From: The Beadle Monger

To: Local Secundus

Subject: Brane Breakthrough

Let's get this effort on the road. The team has been futzing about far too long. The Faith Gambit pissed itself up against a wall for 3000 local years, and the Science Trope has just about done for them far more quickly. I need a Brane Breakthrough, and I want it now. I suggest you take a closer look at candidate Jeremiah (“Jay”) Cornelius, Registered Earth Sentient 2744692043.

From: Local Secundus

To: Lord Beadle Monger

Subject: Brane Breakthrough

Your Eminence, the department has developed a plan for your consideration. Please see Attachment 5338.

From: The Beadle Monger

To: Local Secundus

Subject: Cornelius Brain

Very droll. A pun in their native language, quant suff! Proceed at pace. I want to see a working Messiah before the Galactic Ginnungagap Event closes the Brane Potential Portal.

§

Jay made a beast of himself during dinner. Nobody there except Tim had the faintest interest in the tedious horrors of toiling in the bowels of Henry McKinley's disgusting empire. Least interested of all: long-suffering wife Jessie.

If you don't like working there, man, get another job, she thought but did not say.
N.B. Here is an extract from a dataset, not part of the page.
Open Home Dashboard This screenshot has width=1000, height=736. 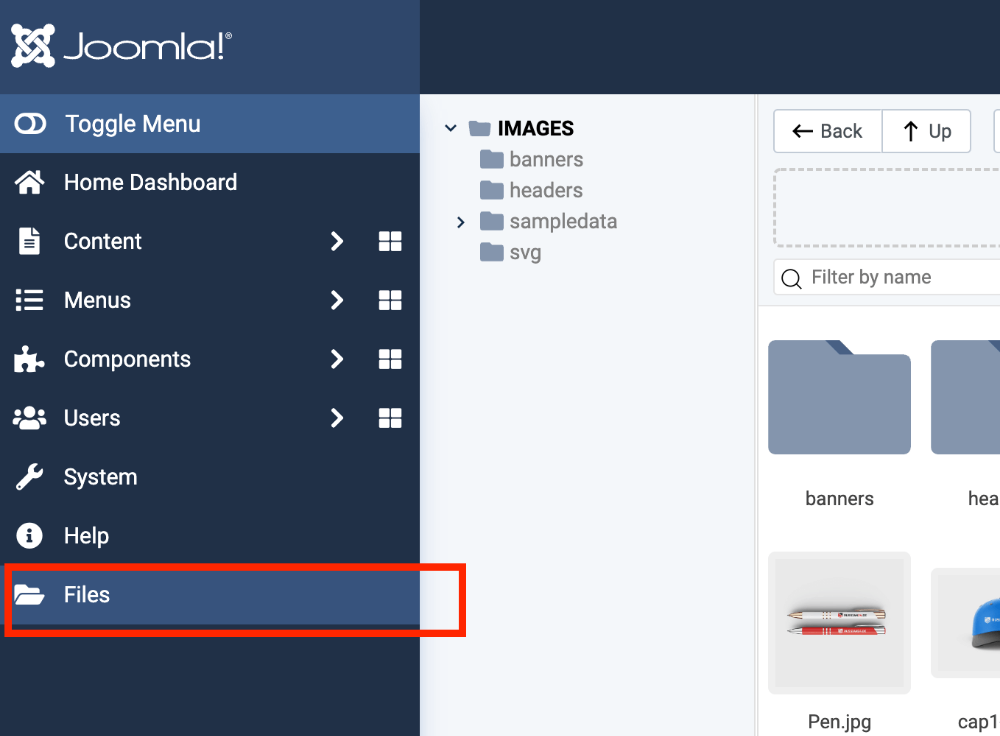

God knows, she was complicit. They needed the money, and it wasn't going to come from her PhD scholarship. Jessie gazed remotely at her plate, moving a fragment of gristle about the rim. After a time she began to polish her serrated steak knife with a paper napkin. A sort of rough dandruff floated from the napkin to the tablecloth. Annie's glance snared her drifting, absent soul. With a start, Jessie put the knife aside, pushed back her chair, took herself away to the bathroom for a quarter of an hour. Jay, more than half-drunk on Chardonnay, babbled about masturbation magazines and their destruction by free pr0n on the internet.

On the Metra home (at least he hadn't attempted to drive, although he was too mean to call a cab, justifying it by a monologue of dubious ecological reasoning), Jessie bleakly examined the ears of the brown, nodding Eastern European man across from her, next to the door between cars. At the first shrieking corner the door ratcheted, groaned, abruptly found within itself some magical lubricant and sped like a calving one-dimensional iceberg to crash back into its slot. The abrupt jolt was more psychic than physical; it bruised her. She looked at Jay, who was staring in befuddled pleasure at the smeared streetlights, their virtual reality. He failed her gaze. She stood up, pulled angrily at the door. It rolled slightly out of its slot, stuck. On the next curve it crashed fully closed. If the man with the ears had extended his foot into the doorway, Jessie thought, his bones would have been broken by the impact.

They were nothing like a beast's ears. No beast she knew of. The man's head was bald and smooth, regular as some Eastern church's dome. Mosque. At his fringes, the last of his hair was as crimped and curly as, presumably, the hair at his groin. Shit no. On his arms, then. His back. She didn't like him. His feet stuck out into the space where other people might wish to walk, could trip, tumble painfully as the tram turned a corner, might at the very least be obliged to step awkwardly. His ears were very human ears. The ears heard nothing at the moment, of course, because the man was asleep. Was that possible? Asleep on the tram. On the Metra. You can go anywhere within reason. He could easily miss his stop.

“She's certainly a very interesting woman,” Jay said.

“How would you know?”

“Know what, precisely?”

Oh, Jessie saw in his mind, you're in one of your moods, are you? One of your incomprehensible, incalculable, unplumbable, fathomless, mysterious, womanly moods. Nothing is as it seems, nothing conveys its own transparent truth.

You prick, she thought.

If the Metra went away all the smeared reds and greens and mercury vapor shapes might be stars floating at the edge of a surging swell, salt at the back of her tongue, endless flowing steppes of grass dark and mysterious and shadowed with beasts with ears like hairy Euclidean theorems, lolling tongues, no doubt, and flowing manes, Christ; and its discontents, its woes, its nasty little mean-spirited toads.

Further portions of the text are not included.